Information supplied start

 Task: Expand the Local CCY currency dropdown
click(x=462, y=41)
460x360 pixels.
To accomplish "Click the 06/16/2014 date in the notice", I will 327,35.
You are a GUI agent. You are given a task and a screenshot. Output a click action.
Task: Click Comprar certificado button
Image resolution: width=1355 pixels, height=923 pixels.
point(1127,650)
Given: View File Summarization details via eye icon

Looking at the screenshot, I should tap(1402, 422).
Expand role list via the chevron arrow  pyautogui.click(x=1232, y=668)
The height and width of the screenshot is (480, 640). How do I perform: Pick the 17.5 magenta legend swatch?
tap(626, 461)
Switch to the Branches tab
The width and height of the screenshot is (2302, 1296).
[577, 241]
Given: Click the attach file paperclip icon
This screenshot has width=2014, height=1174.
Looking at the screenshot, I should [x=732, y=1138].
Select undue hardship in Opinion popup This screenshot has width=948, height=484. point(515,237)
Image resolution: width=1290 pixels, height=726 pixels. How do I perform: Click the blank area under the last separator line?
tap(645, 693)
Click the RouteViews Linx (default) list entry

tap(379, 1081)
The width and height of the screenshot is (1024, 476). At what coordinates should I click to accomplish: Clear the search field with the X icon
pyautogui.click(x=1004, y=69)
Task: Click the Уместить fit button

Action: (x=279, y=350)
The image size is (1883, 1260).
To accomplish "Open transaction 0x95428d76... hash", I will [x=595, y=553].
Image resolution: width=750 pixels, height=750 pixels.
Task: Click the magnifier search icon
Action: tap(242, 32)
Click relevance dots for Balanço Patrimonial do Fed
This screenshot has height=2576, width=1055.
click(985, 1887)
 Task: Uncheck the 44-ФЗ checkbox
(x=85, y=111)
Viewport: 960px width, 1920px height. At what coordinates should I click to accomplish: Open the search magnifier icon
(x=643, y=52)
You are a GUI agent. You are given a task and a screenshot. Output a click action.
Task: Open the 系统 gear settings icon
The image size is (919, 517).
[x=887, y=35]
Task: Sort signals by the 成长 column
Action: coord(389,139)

Information supplied end

Task instructions »
Which lines in the items above contain the string "coordinates", matching case? Report each such line in full, word for word.

Task solution »
The width and height of the screenshot is (1024, 476). At what coordinates should I click to accomplish: Clear the search field with the X icon
Viewport: 960px width, 1920px height. At what coordinates should I click to accomplish: Open the search magnifier icon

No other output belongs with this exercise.